Chris Franklin, Managing Director of Ranheat Engineering Ltd. One of the UK’s leading manufacturers of wood-waste burning equipment, continues his series of articles exclusively for Panel and Joinery Production.

Many potential customers are unaware as to what is needed to install a wood fired heating system. They are also unaware as to how little wood-waste is needed to effectively heat a factory.

In general, within the woodworking industry, the heat load is divided into three main factors. The obvious one is transmission losses through the fabric of the building, this is heat lost through the roof, walls and floor of the factory unit itself. Modern buildings have low transmission losses, older buildings were not so well insulated. The second form of heat load is infiltration losses. In simple terms how many doors are left open all day for loading finished goods for delivery or receiving materials from suppliers. This is normally referred to as “air changes” The third and very relevant heat loss in the wood-working industry is extraction losses, these are from the dust extraction system and spray booths.
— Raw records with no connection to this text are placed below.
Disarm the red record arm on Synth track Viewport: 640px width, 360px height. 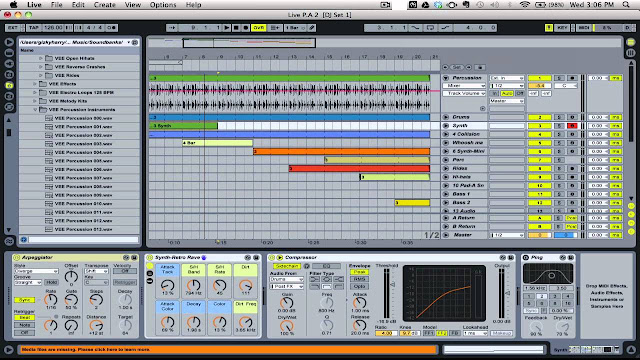point(572,126)
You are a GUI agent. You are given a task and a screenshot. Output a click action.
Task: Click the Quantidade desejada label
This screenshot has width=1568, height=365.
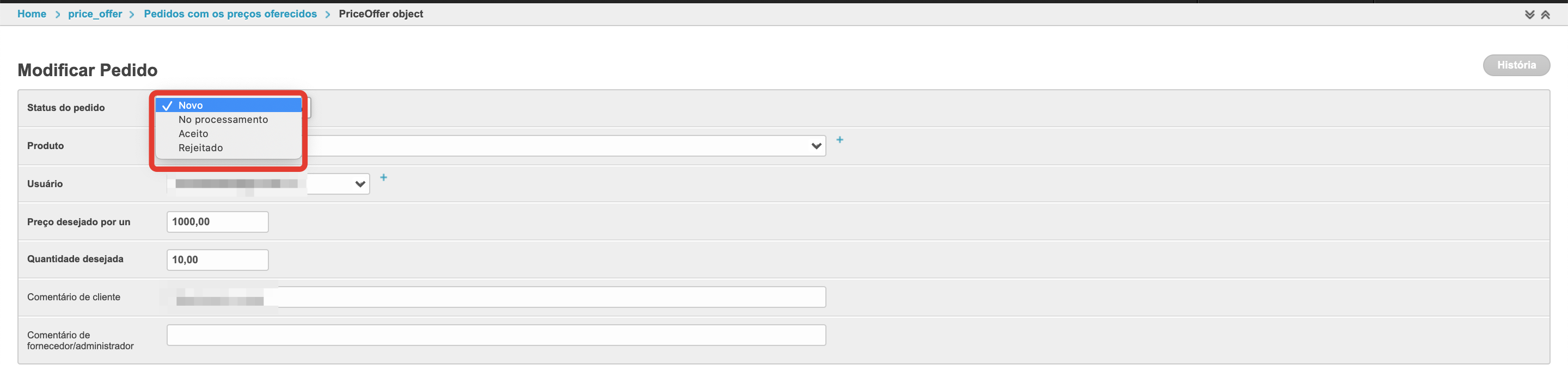pyautogui.click(x=75, y=259)
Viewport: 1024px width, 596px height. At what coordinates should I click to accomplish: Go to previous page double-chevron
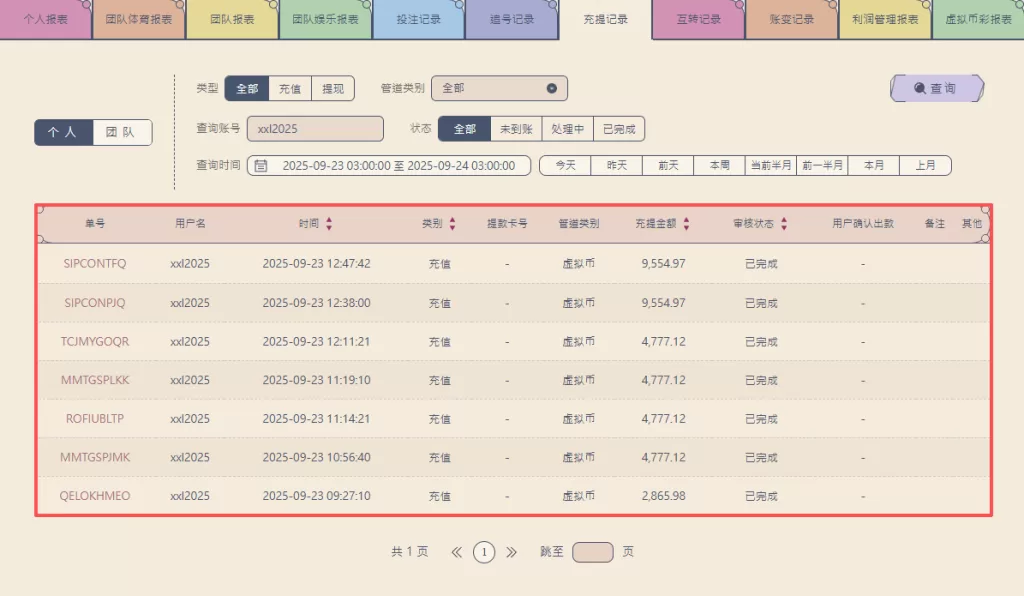pos(457,552)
Some dust extraction companies supply dust extraction filters which return air to the building. Extraction losses from spray facilities cannot be returned.
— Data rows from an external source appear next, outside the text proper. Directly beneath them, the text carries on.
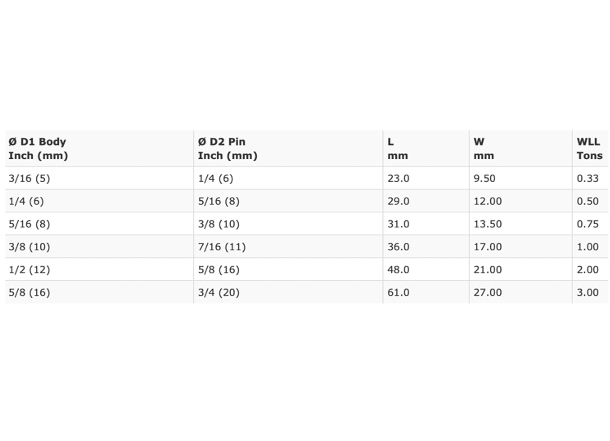Select the 5/16 (8) body size cell
This screenshot has height=441, width=610.
[29, 224]
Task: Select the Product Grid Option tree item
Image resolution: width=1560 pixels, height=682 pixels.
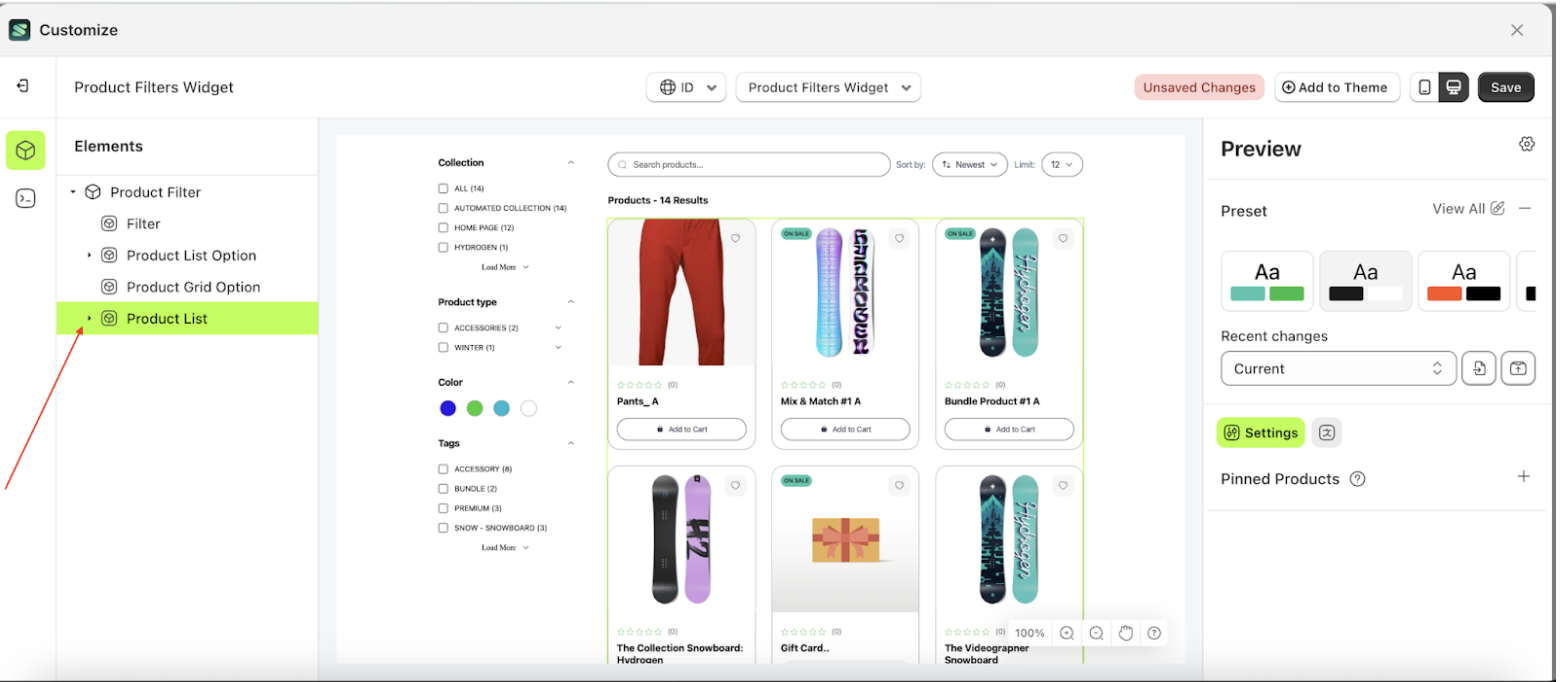Action: 193,287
So how much energy does a factory use? As a “rule of thumb” a 20,000 ft2 factory will need 300kW 10,000 ft2 factory 150 kW. It is generally predicted by OFGEM that the energy used per heating season is the power of the heater in kW multiplied by 1314. So, 150 kW heater 150 x 1314 = 197,100 kW hours or around 61 tonnes per heating season. If we take the heating season to be 32 weeks, this needs 1.9 tonnes per week. Equivalent gas usage at 25p per kW hour would be £49,275 per year.

If we do the same calculation with a 300kW heater and a 20,000ft2 factory 122 tonnes per year would replace a gas bill of almost £100,000. and during the heating season needs 3.8 tonnes per week.
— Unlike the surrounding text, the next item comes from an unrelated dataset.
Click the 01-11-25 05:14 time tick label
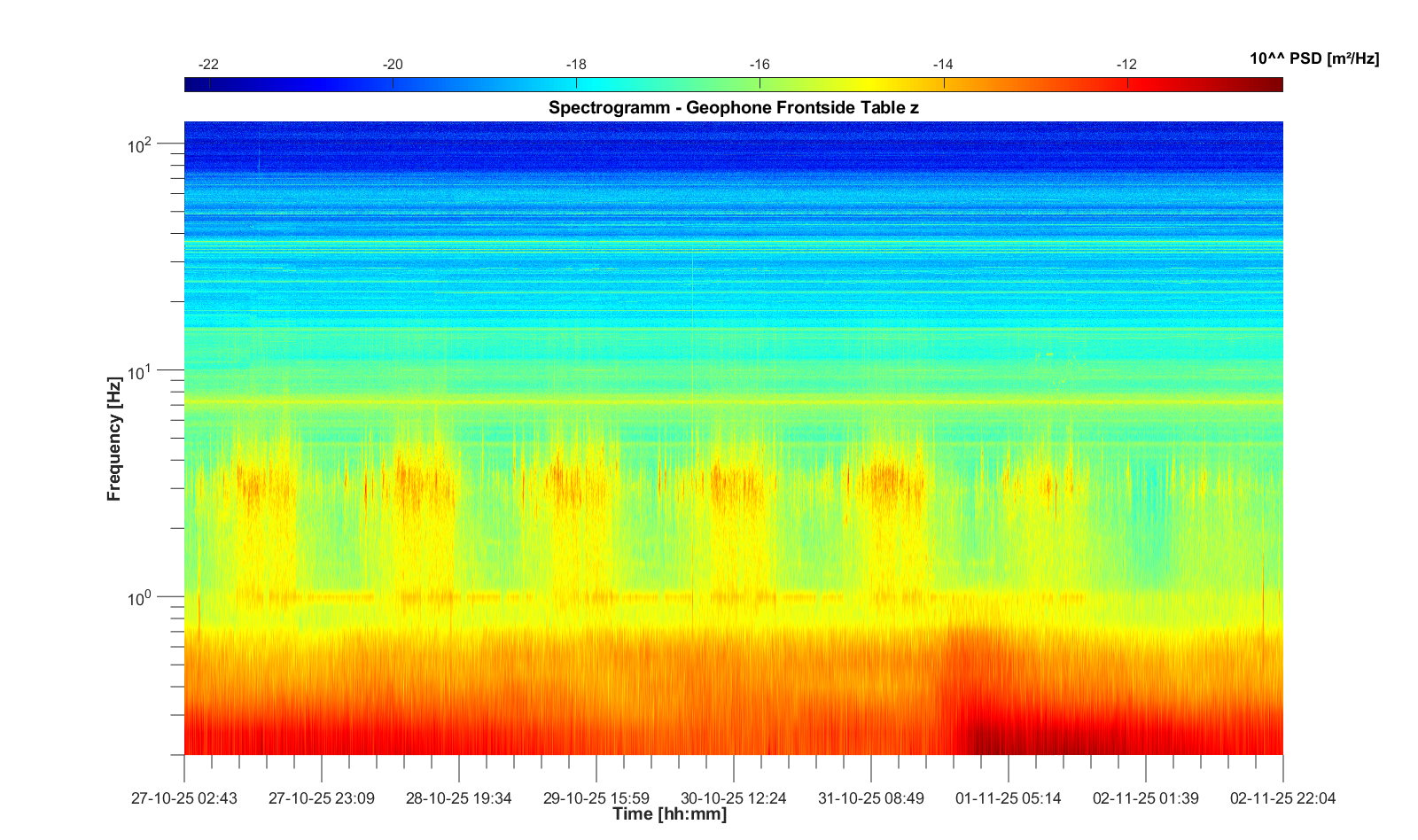This screenshot has width=1418, height=840. 1009,798
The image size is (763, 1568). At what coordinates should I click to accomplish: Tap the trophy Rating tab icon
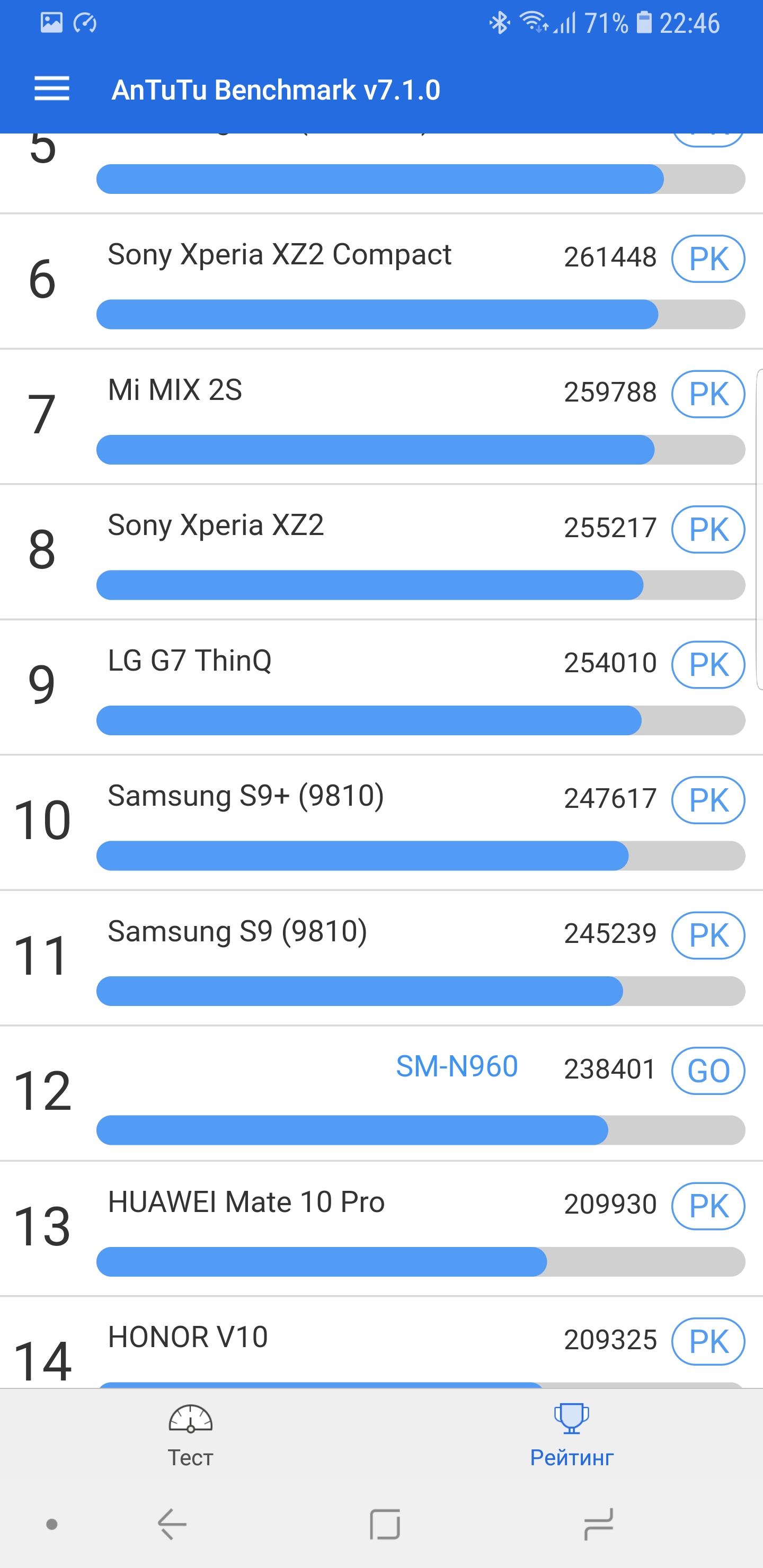[571, 1419]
If we take an example of a site with dust extraction and off-cuts available filling a 12 m3 skip every month with extracted material and producing a 12m3 skip of off-cuts per week.

If we assume that the density of the extracted material is 500kgs per m3 and the offcuts is 250kgs per m3. Then this site would have 1.5 tonnes per week of extracted material and 1.5 tonnes of off-cuts. If the off cuts are granulated, then they can be mixed with the extracted material and the site has 3 tonnes per week available as fuel all of the year round.

With a small amount of storage of the off cuts in the summer the site could be self-sufficient in heating. During the summer months the waste produced can be efficiently burned and the heat produced released to atmosphere.

If we consider a woodworking factory with a spray facility, heating to the spray room is still required even in summer but at a much lower rate. In winter the extraction losses are often more than the transmission losses.

The design of the heating system can effectively reduce the energy needed to heat a factory if we can cut down on heat lost from the building.

An example of this would be an air curtain over each loading door.

The use of high-level unit heaters, these take the hottest air and heat it and blow it down to floor level so as well as acting as heaters they act as heat recovery units.

Unit heaters and door curtains can be thermostatically controlled, or the door curtains can switch on when the door is raised, automatically.

High level unit heaters can be controlled in zones allowing storage areas to be held at lower temperatures than work areas.